As far as extending QFT I can't imagine how would you even begin to do that when dark matter doesn't reveal itself as a time evolution except in the millions of years for galaxies, but all other fields are observed in microseconds.


What do you mean?? Are you aware dark matter presumably has been around as long as normal matter? Dark matter has almost certainly played a significant role in galaxy formation.


From a prior discussion in these forums:
Chalnoth:
In the early universe, normal matter and dark matter tended to attract one another, so that an overabundance of dark matter generally also coincides with an overabundance of normal matter.

The normal matter, however, experiences friction, and so collapses much more than the dark matter, which experiences no friction. So it's not so much that dark matter collects around the edges of galaxies, but that galaxies form in the centers of large blobs of dark matter.

Now, it isn't quite as simple as this, because when stars start to form, things tend to get violent, and a low-mass overdensity will blow out most of the matter shortly after the first stars form, leaving a galaxy with almost nothing but dark matter.
 

Related to How are dark matter, general relativity, and standard model related?

1. What is dark matter and how is it related to general relativity and the standard model?

Dark matter is a form of matter that cannot be seen or detected through traditional methods, but its existence is inferred through its gravitational effects on visible matter. It is believed to make up about 85% of the total matter in the universe. General relativity and the standard model are both theories that attempt to explain the behavior of the universe on a large scale and on a subatomic scale respectively, and both theories are used to explain the properties and interactions of dark matter.

2. How does general relativity account for the effects of dark matter?

General relativity explains the behavior of gravity and the curvature of spacetime. This theory predicts that the presence of matter, including dark matter, causes a curvature of spacetime, which in turn affects the motion of objects, including the visible matter that we observe. Therefore, general relativity is used to explain the gravitational effects of dark matter on visible matter.

3. How does the standard model explain the properties of dark matter?

The standard model is a theory that describes the fundamental particles and their interactions. It includes particles such as quarks, leptons, and bosons, which make up all visible matter. However, the standard model does not include a particle that can account for dark matter. Therefore, it is currently unable to fully explain the properties of dark matter.

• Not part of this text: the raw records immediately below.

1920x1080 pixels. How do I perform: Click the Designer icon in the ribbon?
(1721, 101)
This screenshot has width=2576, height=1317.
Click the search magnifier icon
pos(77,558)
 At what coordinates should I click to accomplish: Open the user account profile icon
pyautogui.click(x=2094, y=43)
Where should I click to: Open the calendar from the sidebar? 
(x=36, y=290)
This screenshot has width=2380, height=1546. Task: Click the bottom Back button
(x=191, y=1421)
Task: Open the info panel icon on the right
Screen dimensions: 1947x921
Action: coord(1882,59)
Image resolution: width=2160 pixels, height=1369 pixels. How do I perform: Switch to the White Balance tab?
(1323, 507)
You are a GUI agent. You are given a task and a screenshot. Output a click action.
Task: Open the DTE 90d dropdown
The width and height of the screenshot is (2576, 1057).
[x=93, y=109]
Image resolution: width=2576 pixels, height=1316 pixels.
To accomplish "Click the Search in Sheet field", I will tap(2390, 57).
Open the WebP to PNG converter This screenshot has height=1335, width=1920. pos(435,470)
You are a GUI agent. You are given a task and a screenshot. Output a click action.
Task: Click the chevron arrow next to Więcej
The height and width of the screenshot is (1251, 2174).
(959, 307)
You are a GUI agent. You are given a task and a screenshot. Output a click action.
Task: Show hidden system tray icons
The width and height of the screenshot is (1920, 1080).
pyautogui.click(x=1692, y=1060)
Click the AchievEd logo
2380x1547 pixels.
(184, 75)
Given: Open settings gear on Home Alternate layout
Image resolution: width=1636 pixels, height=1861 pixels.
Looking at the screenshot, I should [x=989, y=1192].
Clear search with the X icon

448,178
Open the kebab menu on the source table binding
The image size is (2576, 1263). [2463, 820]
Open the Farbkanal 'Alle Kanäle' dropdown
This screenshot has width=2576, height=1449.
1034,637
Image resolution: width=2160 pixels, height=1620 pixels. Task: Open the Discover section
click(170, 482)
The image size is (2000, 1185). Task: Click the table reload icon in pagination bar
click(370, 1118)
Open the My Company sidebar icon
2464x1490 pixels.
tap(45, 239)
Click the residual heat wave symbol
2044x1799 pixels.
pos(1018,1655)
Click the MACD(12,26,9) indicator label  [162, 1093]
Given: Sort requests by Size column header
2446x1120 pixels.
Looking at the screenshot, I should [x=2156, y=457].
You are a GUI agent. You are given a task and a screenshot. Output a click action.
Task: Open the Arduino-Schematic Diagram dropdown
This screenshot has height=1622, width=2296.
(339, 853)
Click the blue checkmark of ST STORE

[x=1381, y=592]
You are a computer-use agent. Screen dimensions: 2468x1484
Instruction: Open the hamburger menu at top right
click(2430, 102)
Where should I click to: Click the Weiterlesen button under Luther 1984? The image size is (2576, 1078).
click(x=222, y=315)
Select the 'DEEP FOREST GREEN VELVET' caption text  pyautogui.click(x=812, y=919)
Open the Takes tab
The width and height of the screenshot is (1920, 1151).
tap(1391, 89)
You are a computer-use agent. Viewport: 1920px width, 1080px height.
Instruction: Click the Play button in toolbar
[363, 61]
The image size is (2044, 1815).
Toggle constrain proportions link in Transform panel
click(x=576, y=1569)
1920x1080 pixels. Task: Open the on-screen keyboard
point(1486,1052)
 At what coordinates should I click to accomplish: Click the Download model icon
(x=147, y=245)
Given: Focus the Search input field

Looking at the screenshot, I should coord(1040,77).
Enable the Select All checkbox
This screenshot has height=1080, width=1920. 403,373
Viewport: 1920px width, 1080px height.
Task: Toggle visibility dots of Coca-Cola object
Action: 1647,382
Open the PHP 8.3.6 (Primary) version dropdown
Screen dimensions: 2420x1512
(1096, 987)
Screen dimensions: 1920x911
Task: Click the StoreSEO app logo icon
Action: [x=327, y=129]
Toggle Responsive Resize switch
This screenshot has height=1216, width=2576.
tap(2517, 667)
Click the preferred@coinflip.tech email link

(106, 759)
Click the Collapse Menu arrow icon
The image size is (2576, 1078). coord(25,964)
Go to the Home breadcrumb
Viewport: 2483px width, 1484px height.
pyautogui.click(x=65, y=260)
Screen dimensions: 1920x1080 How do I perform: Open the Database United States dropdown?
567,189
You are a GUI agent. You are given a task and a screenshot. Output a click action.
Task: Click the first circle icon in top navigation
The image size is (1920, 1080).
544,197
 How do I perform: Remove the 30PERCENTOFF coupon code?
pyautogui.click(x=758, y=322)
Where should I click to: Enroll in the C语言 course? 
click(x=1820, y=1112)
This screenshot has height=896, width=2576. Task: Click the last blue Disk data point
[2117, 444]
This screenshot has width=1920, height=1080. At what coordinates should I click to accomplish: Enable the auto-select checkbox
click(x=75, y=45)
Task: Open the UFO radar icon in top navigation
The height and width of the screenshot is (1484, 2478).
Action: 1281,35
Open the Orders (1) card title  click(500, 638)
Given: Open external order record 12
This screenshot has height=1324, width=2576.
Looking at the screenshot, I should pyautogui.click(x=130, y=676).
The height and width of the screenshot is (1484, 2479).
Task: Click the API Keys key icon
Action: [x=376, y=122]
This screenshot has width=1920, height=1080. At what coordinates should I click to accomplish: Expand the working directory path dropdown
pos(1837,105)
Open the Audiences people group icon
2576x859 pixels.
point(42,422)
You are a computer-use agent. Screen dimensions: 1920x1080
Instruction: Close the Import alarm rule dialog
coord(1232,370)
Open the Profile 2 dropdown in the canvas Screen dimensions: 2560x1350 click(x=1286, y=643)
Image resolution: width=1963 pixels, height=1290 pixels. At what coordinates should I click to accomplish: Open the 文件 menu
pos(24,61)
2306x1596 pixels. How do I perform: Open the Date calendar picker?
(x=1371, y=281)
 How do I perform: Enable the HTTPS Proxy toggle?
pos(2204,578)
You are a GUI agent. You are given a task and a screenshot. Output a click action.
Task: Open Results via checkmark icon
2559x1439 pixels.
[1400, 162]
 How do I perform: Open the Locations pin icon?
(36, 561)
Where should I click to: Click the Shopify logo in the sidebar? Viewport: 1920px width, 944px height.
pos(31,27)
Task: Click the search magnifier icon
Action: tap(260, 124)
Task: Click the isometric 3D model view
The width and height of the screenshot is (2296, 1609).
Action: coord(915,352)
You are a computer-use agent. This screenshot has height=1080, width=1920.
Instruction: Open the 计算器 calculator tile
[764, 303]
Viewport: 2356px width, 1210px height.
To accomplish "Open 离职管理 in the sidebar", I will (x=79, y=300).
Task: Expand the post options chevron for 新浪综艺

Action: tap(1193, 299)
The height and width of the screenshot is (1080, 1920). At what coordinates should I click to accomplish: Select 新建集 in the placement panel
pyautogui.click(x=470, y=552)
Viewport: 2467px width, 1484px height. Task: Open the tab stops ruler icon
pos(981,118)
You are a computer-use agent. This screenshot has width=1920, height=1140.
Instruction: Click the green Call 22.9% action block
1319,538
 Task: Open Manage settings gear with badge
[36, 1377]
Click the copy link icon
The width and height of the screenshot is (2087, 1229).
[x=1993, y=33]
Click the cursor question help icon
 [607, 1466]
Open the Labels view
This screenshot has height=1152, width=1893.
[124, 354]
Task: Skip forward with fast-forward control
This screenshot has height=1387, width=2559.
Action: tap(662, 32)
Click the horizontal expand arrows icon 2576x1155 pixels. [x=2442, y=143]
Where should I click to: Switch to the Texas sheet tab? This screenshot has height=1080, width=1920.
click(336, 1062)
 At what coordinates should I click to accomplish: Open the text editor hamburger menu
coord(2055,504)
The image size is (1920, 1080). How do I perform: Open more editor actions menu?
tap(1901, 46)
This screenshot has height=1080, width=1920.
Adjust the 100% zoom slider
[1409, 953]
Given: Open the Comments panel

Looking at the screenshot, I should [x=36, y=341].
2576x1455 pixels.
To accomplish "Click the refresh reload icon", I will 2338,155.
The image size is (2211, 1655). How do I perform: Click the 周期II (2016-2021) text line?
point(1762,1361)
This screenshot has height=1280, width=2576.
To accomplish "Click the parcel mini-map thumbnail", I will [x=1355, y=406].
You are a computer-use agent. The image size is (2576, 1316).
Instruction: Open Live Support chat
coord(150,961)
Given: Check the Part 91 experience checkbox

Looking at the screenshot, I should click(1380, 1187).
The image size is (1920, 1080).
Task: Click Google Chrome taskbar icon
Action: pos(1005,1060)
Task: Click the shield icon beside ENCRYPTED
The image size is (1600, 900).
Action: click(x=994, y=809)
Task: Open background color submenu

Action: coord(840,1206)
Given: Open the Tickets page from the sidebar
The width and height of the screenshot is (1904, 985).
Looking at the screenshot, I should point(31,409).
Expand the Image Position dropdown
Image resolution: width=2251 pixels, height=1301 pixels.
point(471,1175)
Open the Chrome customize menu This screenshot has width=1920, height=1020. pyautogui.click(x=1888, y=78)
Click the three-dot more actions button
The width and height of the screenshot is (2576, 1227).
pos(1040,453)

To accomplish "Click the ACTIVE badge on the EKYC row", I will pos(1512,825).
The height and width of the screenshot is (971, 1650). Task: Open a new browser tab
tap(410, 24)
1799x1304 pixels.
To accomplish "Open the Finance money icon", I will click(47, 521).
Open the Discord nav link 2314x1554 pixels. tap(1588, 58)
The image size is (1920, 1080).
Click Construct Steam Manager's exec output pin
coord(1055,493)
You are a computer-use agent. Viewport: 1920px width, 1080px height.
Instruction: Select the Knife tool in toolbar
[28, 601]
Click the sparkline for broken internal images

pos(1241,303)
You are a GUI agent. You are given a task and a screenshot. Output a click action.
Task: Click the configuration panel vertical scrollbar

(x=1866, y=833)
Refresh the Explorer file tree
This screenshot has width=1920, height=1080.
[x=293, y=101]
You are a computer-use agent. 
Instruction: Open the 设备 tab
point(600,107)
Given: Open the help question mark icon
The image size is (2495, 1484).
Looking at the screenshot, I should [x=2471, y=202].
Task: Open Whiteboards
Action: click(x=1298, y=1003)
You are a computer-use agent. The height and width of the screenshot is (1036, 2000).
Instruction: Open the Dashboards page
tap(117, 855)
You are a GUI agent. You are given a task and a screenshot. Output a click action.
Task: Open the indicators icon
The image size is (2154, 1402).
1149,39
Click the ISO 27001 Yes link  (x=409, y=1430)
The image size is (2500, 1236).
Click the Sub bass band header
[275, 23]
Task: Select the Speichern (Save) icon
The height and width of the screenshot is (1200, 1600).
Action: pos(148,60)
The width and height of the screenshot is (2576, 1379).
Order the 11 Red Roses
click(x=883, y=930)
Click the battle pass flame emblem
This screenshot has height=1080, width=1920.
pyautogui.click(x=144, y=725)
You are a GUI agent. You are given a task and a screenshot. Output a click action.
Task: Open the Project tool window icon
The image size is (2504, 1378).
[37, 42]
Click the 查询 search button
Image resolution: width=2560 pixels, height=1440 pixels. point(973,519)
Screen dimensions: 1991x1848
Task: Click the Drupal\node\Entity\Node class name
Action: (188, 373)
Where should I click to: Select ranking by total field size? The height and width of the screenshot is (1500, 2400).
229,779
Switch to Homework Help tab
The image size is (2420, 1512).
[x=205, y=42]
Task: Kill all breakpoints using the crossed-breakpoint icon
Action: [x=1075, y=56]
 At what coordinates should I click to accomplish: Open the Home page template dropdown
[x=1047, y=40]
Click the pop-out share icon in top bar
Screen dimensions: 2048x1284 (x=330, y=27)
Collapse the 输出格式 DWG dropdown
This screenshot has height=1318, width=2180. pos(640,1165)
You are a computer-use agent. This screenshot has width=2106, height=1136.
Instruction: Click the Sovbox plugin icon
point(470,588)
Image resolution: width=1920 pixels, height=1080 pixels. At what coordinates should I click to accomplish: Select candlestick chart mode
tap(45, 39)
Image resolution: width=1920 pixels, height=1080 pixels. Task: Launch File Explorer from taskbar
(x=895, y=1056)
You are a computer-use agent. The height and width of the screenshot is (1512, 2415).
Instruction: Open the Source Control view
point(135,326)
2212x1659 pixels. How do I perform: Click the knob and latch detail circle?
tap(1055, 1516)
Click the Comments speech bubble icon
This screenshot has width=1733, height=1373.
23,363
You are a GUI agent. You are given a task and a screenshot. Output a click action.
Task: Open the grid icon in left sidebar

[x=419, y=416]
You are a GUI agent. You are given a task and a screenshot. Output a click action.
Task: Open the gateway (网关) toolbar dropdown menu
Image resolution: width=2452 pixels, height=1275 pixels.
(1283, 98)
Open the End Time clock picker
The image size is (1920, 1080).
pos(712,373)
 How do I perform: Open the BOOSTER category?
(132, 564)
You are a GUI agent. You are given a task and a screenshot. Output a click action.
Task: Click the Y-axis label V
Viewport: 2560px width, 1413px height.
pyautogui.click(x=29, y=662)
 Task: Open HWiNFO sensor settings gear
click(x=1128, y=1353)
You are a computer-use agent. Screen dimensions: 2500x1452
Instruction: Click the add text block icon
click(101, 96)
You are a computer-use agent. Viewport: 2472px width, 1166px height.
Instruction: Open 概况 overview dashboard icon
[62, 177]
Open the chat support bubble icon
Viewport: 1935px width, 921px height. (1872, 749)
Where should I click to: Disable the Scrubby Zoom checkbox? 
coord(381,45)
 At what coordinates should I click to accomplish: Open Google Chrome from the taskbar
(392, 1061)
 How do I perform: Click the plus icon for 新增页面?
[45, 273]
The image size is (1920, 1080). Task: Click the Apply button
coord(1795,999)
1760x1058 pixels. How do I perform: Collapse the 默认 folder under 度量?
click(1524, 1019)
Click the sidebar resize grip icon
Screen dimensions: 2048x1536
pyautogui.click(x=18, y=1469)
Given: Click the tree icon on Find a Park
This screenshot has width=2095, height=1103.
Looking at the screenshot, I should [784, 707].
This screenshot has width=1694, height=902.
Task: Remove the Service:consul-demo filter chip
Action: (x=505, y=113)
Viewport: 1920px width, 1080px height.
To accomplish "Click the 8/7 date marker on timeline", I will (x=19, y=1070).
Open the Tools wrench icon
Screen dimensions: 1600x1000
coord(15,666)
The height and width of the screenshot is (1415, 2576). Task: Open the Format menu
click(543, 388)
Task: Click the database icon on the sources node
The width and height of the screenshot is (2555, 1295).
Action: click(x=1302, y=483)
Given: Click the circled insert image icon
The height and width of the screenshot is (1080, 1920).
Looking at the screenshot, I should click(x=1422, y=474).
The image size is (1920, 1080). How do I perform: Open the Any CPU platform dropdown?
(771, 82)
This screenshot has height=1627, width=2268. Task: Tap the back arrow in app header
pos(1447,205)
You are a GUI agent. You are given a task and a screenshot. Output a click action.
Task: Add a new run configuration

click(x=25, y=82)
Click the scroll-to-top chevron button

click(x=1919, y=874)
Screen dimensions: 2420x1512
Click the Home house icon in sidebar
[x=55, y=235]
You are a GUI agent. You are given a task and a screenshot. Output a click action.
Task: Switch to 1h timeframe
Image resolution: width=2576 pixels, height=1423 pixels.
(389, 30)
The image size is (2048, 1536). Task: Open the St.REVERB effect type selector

4. Are there any connections between dark matter and general relativity on a quantum level?

There are ongoing efforts to unify general relativity and the standard model into a single theory that can explain both the behavior of the universe on a large scale and on a subatomic scale. This theory, known as quantum gravity, may potentially provide a deeper understanding of the connection between dark matter and general relativity on a quantum level.

5. How do scientists study dark matter, general relativity, and the standard model together?

Scientists use a combination of observations, experiments, and mathematical models to study the relationships between dark matter, general relativity, and the standard model. This involves analyzing the behavior of visible matter, studying the effects of gravity on a large scale, and conducting experiments to detect and understand the properties of dark matter. Collaborative efforts between researchers in different fields are also important in advancing our understanding of these three concepts.